▶ Stated exercise: Reproduce the material below, switching every "GUI agent" to "interface agent" and leaving everything else unchanged.

▶ Records for the task:
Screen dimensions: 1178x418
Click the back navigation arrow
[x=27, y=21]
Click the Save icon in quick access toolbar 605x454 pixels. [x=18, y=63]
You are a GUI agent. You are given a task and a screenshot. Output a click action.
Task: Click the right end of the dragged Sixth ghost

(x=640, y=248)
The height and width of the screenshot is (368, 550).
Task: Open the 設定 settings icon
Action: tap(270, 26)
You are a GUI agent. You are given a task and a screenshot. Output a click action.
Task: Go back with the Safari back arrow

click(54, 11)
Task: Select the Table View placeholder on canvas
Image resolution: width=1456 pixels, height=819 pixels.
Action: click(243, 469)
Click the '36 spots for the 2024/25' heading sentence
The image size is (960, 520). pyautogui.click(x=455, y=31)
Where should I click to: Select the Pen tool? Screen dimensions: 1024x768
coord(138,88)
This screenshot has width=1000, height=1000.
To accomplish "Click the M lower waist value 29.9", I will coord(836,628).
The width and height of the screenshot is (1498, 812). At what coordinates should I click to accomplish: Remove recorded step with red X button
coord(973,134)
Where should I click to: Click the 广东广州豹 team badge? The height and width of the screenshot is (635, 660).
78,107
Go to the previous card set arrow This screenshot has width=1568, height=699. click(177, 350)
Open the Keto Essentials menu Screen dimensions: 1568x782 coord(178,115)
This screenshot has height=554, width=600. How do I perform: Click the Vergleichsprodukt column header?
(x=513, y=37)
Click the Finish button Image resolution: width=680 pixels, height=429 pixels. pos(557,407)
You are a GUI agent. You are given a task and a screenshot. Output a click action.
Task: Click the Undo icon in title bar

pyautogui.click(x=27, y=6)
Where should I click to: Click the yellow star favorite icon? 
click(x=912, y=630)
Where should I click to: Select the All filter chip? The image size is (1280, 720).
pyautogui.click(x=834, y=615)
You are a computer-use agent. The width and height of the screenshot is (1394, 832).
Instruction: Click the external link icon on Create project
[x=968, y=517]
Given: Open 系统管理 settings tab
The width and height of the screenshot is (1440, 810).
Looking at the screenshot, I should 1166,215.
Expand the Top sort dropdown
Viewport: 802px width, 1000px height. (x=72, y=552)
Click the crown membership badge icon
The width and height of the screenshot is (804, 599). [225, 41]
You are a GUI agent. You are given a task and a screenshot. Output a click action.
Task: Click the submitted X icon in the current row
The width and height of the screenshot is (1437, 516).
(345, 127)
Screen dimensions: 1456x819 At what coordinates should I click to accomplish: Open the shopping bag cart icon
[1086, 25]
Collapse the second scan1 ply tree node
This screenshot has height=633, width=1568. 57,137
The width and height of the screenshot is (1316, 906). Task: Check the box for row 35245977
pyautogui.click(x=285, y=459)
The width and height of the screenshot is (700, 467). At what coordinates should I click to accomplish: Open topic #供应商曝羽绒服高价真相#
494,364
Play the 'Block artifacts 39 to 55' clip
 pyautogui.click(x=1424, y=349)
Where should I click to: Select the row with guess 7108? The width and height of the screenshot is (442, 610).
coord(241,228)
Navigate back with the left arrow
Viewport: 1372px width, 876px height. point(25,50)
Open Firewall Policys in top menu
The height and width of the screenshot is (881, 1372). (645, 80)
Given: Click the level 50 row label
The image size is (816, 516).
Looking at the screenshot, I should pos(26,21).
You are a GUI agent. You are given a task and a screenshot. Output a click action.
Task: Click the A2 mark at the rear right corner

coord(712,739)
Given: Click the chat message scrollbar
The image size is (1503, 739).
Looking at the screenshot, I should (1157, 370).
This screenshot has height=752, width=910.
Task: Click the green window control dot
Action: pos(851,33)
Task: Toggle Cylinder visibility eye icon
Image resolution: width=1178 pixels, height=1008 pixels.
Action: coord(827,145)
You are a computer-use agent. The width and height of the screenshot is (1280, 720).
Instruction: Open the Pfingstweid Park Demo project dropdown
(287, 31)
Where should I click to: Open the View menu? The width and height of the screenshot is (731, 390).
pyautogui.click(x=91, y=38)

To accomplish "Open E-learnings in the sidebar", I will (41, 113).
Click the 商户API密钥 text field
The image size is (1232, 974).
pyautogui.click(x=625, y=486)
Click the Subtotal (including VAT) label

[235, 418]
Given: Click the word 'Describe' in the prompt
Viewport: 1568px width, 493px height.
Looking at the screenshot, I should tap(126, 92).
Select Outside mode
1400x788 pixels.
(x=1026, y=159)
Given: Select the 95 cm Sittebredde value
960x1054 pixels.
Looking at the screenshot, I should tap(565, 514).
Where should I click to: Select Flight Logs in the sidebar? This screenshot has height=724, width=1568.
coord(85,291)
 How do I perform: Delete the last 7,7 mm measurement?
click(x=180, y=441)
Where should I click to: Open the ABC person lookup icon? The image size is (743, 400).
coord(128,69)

▶ Final result:
Screen dimensions: 1178x418
Click the back navigation arrow
[x=27, y=21]
Click the Save icon in quick access toolbar 605x454 pixels. [x=18, y=63]
You are a interface agent. You are given a task and a screenshot. Output a click action.
Task: Click the right end of the dragged Sixth ghost

(x=640, y=248)
The height and width of the screenshot is (368, 550).
Task: Open the 設定 settings icon
Action: tap(270, 26)
You are a interface agent. You are given a task and a screenshot. Output a click action.
Task: Go back with the Safari back arrow

click(54, 11)
Task: Select the Table View placeholder on canvas
Image resolution: width=1456 pixels, height=819 pixels.
Action: click(243, 469)
Click the '36 spots for the 2024/25' heading sentence
The image size is (960, 520). pyautogui.click(x=455, y=31)
Where should I click to: Select the Pen tool? Screen dimensions: 1024x768
coord(138,88)
This screenshot has width=1000, height=1000.
To accomplish "Click the M lower waist value 29.9", I will coord(836,628).
The width and height of the screenshot is (1498, 812). At what coordinates should I click to accomplish: Remove recorded step with red X button
coord(973,134)
Where should I click to: Click the 广东广州豹 team badge? The height and width of the screenshot is (635, 660).
78,107
Go to the previous card set arrow This screenshot has width=1568, height=699. click(177, 350)
Open the Keto Essentials menu Screen dimensions: 1568x782 coord(178,115)
This screenshot has height=554, width=600. How do I perform: Click the Vergleichsprodukt column header?
(x=513, y=37)
Click the Finish button Image resolution: width=680 pixels, height=429 pixels. pos(557,407)
You are a interface agent. You are given a task and a screenshot. Output a click action.
Task: Click the Undo icon in title bar

pyautogui.click(x=27, y=6)
Where should I click to: Click the yellow star favorite icon? 
click(x=912, y=630)
Where should I click to: Select the All filter chip? The image size is (1280, 720).
pyautogui.click(x=834, y=615)
You are a computer-use agent. The width and height of the screenshot is (1394, 832).
Instruction: Click the external link icon on Create project
[x=968, y=517]
Given: Open 系统管理 settings tab
The width and height of the screenshot is (1440, 810).
Looking at the screenshot, I should 1166,215.
Expand the Top sort dropdown
Viewport: 802px width, 1000px height. (x=72, y=552)
Click the crown membership badge icon
The width and height of the screenshot is (804, 599). [225, 41]
You are a interface agent. You are given a task and a screenshot. Output a click action.
Task: Click the submitted X icon in the current row
The width and height of the screenshot is (1437, 516).
(345, 127)
Screen dimensions: 1456x819 At what coordinates should I click to accomplish: Open the shopping bag cart icon
[1086, 25]
Collapse the second scan1 ply tree node
This screenshot has height=633, width=1568. 57,137
The width and height of the screenshot is (1316, 906). Task: Check the box for row 35245977
pyautogui.click(x=285, y=459)
The width and height of the screenshot is (700, 467). At what coordinates should I click to accomplish: Open topic #供应商曝羽绒服高价真相#
494,364
Play the 'Block artifacts 39 to 55' clip
 pyautogui.click(x=1424, y=349)
Where should I click to: Select the row with guess 7108? The width and height of the screenshot is (442, 610).
coord(241,228)
Navigate back with the left arrow
Viewport: 1372px width, 876px height. point(25,50)
Open Firewall Policys in top menu
The height and width of the screenshot is (881, 1372). (645, 80)
Given: Click the level 50 row label
The image size is (816, 516).
Looking at the screenshot, I should pos(26,21).
You are a interface agent. You are given a task and a screenshot. Output a click action.
Task: Click the A2 mark at the rear right corner

coord(712,739)
Given: Click the chat message scrollbar
The image size is (1503, 739).
Looking at the screenshot, I should (1157, 370).
This screenshot has height=752, width=910.
Task: Click the green window control dot
Action: pos(851,33)
Task: Toggle Cylinder visibility eye icon
Image resolution: width=1178 pixels, height=1008 pixels.
Action: coord(827,145)
You are a computer-use agent. The width and height of the screenshot is (1280, 720).
Instruction: Open the Pfingstweid Park Demo project dropdown
(287, 31)
Where should I click to: Open the View menu? The width and height of the screenshot is (731, 390).
pyautogui.click(x=91, y=38)

To accomplish "Open E-learnings in the sidebar", I will (41, 113).
Click the 商户API密钥 text field
The image size is (1232, 974).
pyautogui.click(x=625, y=486)
Click the Subtotal (including VAT) label

[235, 418]
Given: Click the word 'Describe' in the prompt
Viewport: 1568px width, 493px height.
Looking at the screenshot, I should tap(126, 92).
Select Outside mode
1400x788 pixels.
(x=1026, y=159)
Given: Select the 95 cm Sittebredde value
960x1054 pixels.
Looking at the screenshot, I should tap(565, 514).
Where should I click to: Select Flight Logs in the sidebar? This screenshot has height=724, width=1568.
coord(85,291)
 How do I perform: Delete the last 7,7 mm measurement?
click(x=180, y=441)
Where should I click to: Open the ABC person lookup icon? The image size is (743, 400).
coord(128,69)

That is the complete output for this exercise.